### [WORK TASK]
No picture belongs in the answer, which must hold exactly the lines from the one with "Where should I" through the final line below.
AVAILABLE DATA START
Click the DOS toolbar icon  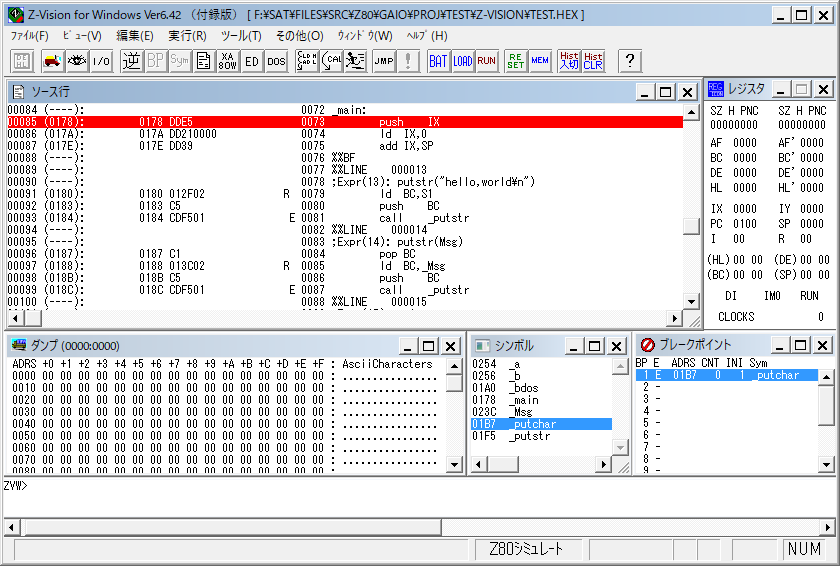(276, 61)
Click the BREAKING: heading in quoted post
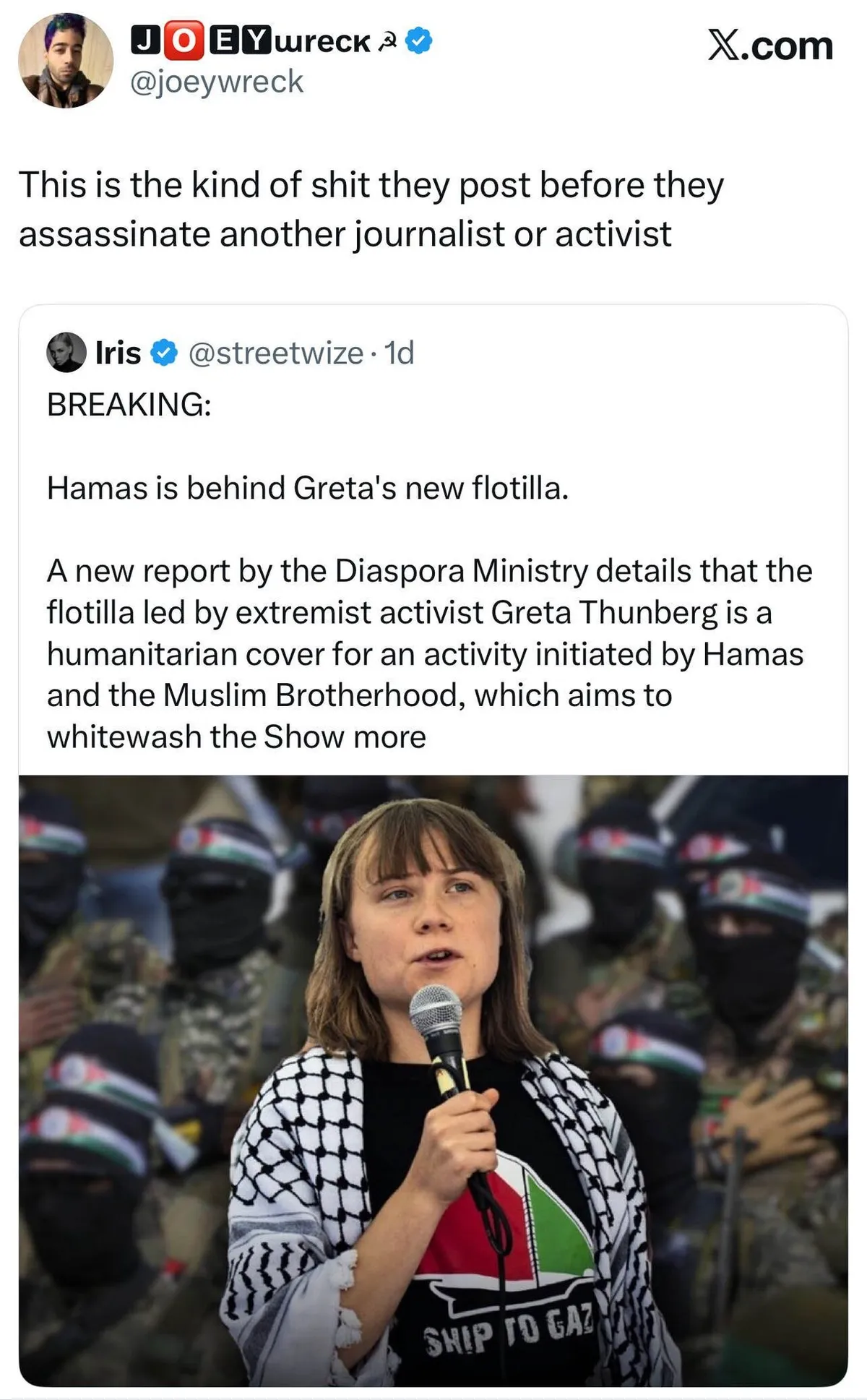The width and height of the screenshot is (867, 1400). click(129, 405)
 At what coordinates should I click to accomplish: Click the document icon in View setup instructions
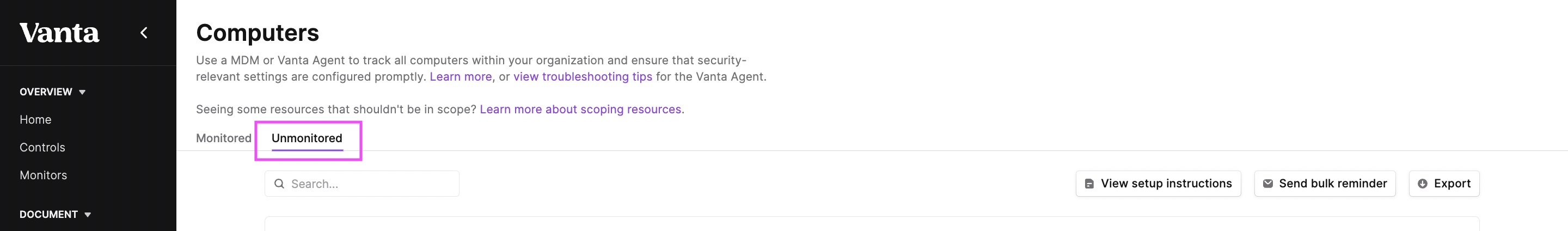(1089, 184)
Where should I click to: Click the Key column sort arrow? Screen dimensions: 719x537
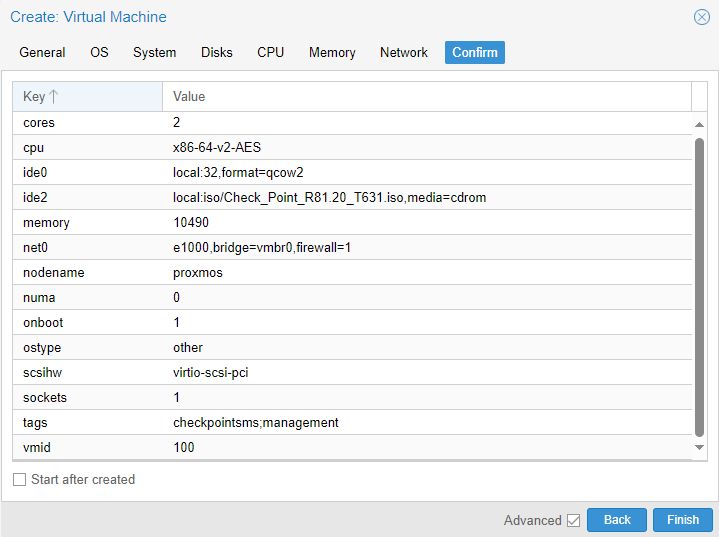[54, 97]
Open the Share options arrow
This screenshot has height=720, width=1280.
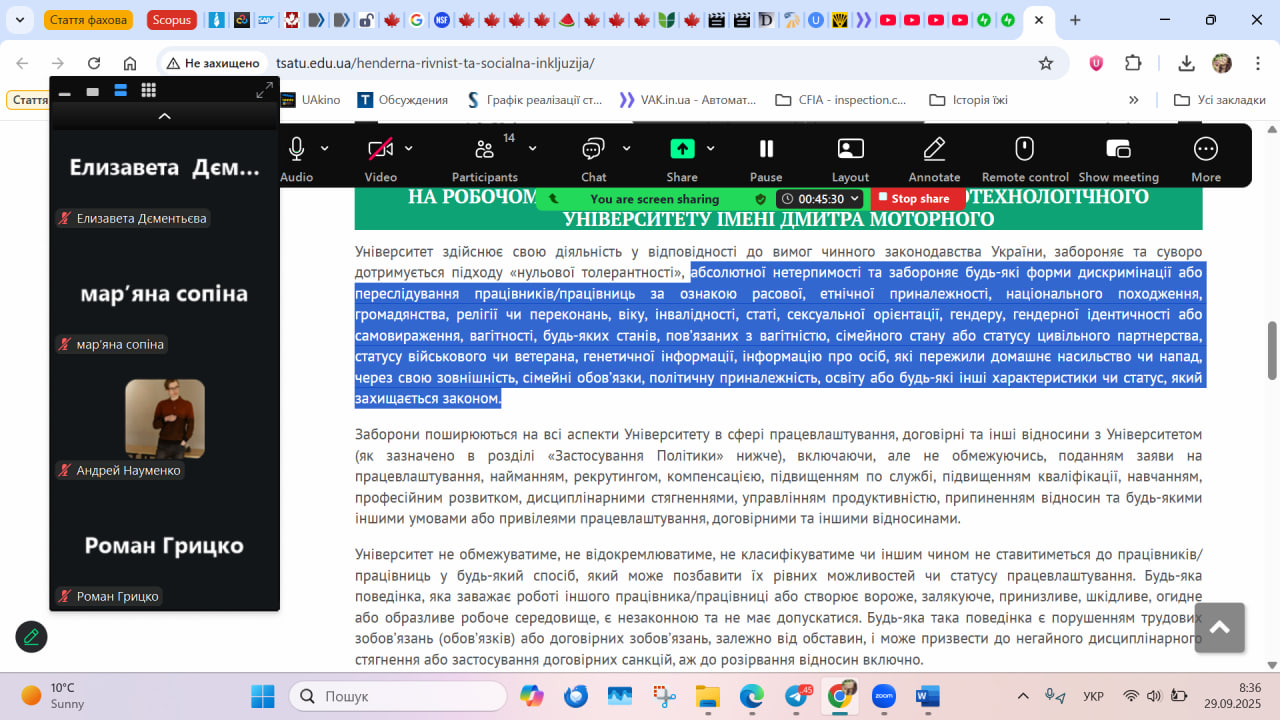coord(710,149)
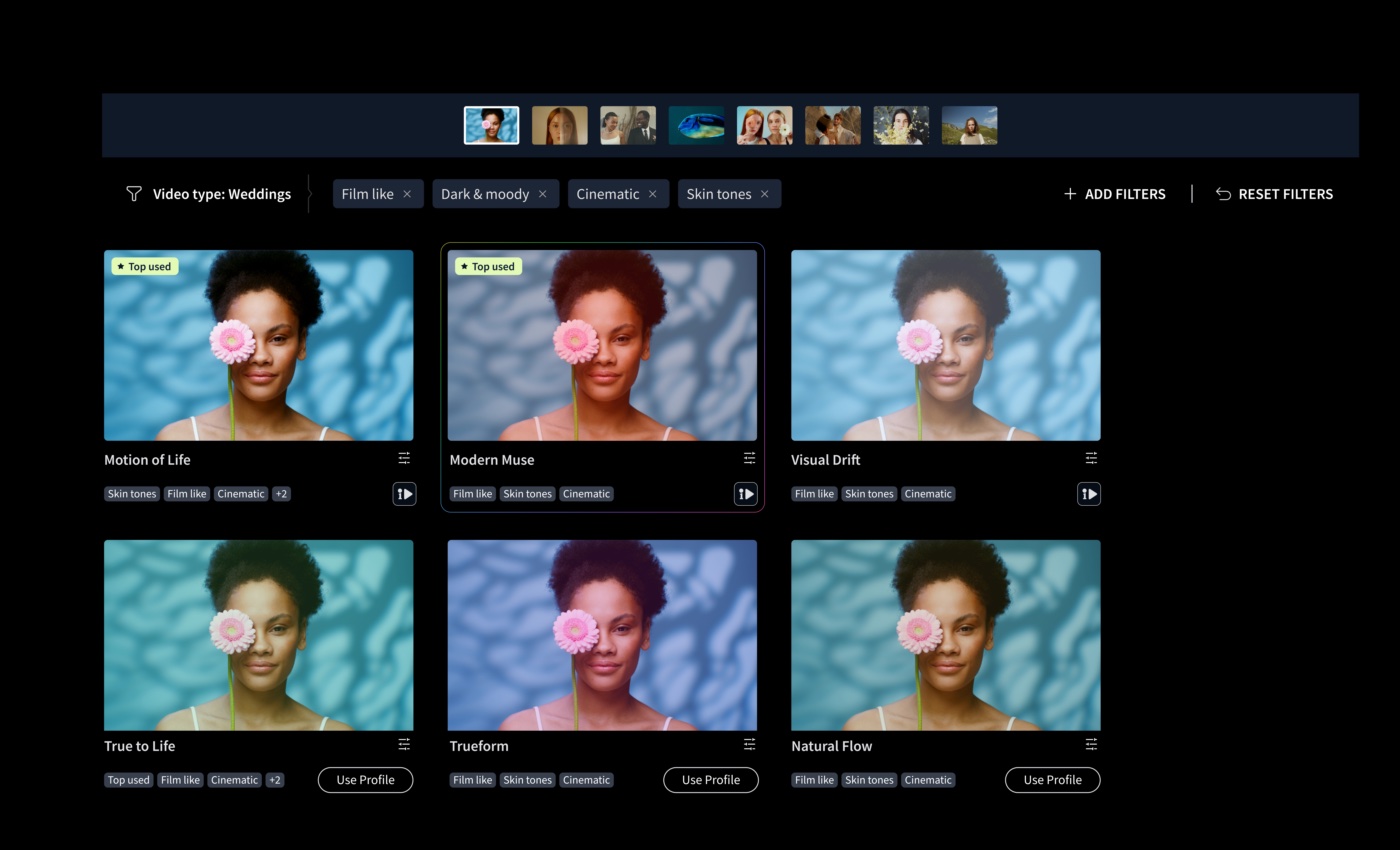
Task: Click the Natural Flow sliders icon
Action: click(1091, 744)
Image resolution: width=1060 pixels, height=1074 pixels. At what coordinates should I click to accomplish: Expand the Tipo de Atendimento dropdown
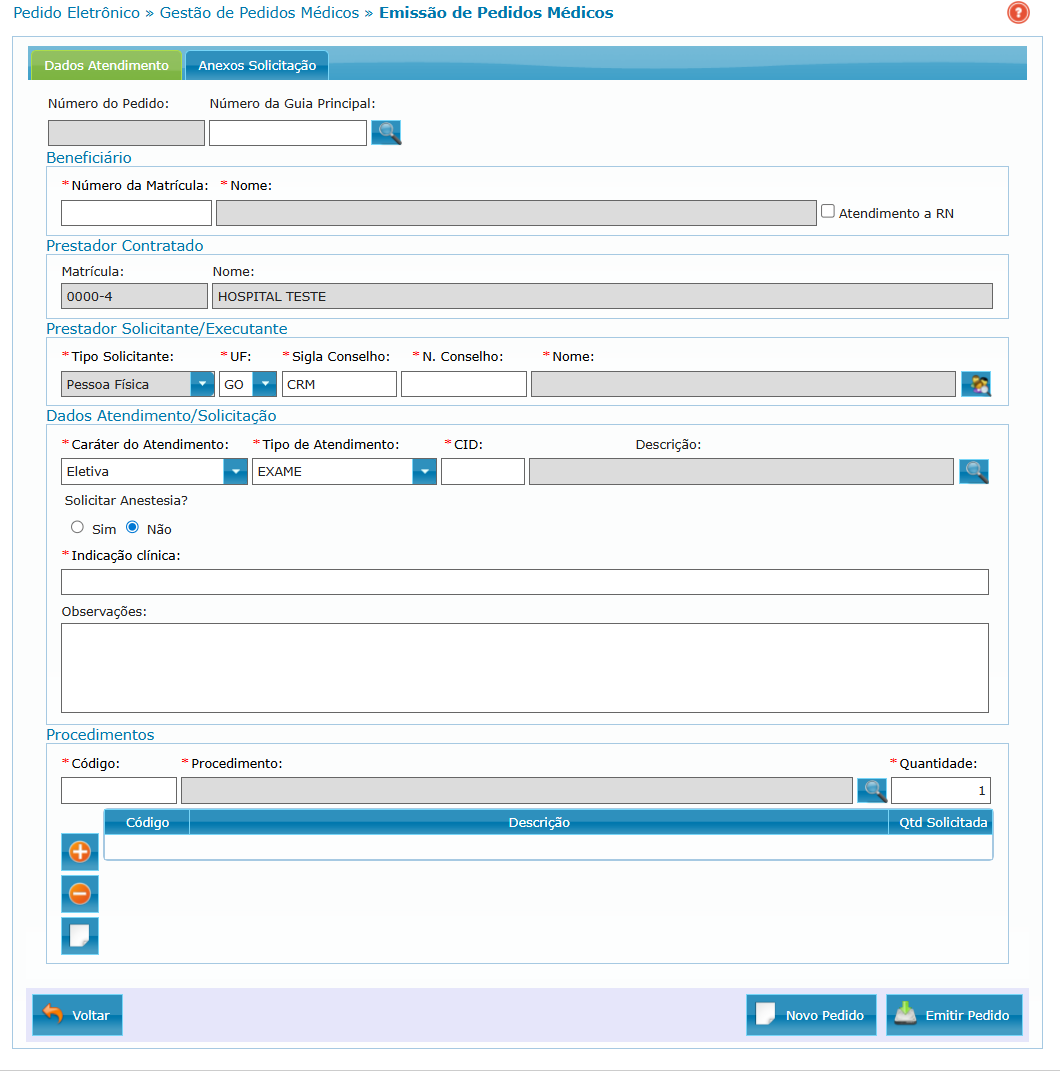pyautogui.click(x=425, y=471)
AVAILABLE DATA END
### [FINAL ANSWER]
Where should I click to: Click the Key column sort arrow? Screen dimensions: 719x537
[54, 97]
Open the Share options arrow
This screenshot has height=720, width=1280.
coord(710,149)
Task: Click the Natural Flow sliders icon
Action: click(1091, 744)
Image resolution: width=1060 pixels, height=1074 pixels. At what coordinates should I click to accomplish: Expand the Tipo de Atendimento dropdown
pyautogui.click(x=425, y=471)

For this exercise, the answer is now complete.